Emma Alice Thomsen née Lange (21 November 1863 – 15 January 1910) was a Danish actress who performed in Vaudeville productions at the Royal Danish Theatre in Copenhagen. Described as "the world's most beautiful woman" by the Norwegian painter Christian Krohg, she was given a wider repertoire than would normally have been possible for an actress without formal training, thanks in part to her singing voice. She progressed over the years, performing in more serious works, such as Portia in Shakespeare's Merchant of Venice and Elisabeth in Heiberg's Elverhøj.

==Biography==
Born on 21 November 1863 in Copenhagen, Emma Alice Lange was the daughter of the translator Carl Vilhelm Lange (1820–75) and Dorothea Stibolt (1833–98). In 1888, she married the actor Poul Nielsen (divorced in 1897) and in 1897 Captain Fritz Thomsen (1864–1935).

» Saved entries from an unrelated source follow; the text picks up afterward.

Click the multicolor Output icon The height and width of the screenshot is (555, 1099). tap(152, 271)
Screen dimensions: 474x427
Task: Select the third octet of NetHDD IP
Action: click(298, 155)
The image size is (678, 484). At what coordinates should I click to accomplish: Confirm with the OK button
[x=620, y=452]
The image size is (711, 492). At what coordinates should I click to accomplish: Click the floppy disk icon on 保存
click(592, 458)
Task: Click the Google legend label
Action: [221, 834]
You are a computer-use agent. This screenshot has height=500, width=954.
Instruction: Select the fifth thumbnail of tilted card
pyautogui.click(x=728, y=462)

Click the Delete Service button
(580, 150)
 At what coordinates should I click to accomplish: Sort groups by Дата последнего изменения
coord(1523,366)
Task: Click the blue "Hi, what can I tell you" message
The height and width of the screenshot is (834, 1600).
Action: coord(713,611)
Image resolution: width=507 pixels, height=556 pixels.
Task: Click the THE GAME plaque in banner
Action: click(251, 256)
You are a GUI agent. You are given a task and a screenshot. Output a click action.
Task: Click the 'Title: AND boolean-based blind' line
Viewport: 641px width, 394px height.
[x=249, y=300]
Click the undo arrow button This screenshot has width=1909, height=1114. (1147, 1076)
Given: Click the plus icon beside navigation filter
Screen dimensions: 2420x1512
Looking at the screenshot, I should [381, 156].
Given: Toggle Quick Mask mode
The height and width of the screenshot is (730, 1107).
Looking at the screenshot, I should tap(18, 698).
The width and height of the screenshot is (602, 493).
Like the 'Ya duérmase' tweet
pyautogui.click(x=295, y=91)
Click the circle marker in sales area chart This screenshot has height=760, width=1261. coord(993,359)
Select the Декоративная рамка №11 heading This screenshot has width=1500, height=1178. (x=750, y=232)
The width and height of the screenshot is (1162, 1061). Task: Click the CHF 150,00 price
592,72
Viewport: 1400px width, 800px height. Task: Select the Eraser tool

She débuted in 1883 at the Royal Danish Theatre in Jens Christian Hostrup's Eventyr paa Fodrejsen, making such an impression with her attractive looks that she was immediately engaged to play the roles of beautiful young women in other Vaudeville works by Heisberg, including Abekatten, Køge Huskors, Aprilsnarrene and Nej. Her major breakthrough came in December 1900 when she took on a more mature role, playing Maria in Edvard Brandes' Under Loven at Copenhagen's Folketeatret, with a passion no one had expected of her.

Among the most interesting of the 170 roles she played were Henriette in Skyldig – ikke skyldig, Maria in Paa Storhove, Akulina in Mørkets Magt, the romantically desolate Katuscha in Opstandelse and the gipsy artist in Johan Ulfstjerna. Thereafter she felt increasingly threatened by the success of Betty Nansen. Her last role was the Jewish women Gerda Sommer in Henri Nathansen's Daniel Hertz.

Emma Thomsen died on 15 January 1910 in Copenhagen and is buried in Assistens Cemetery.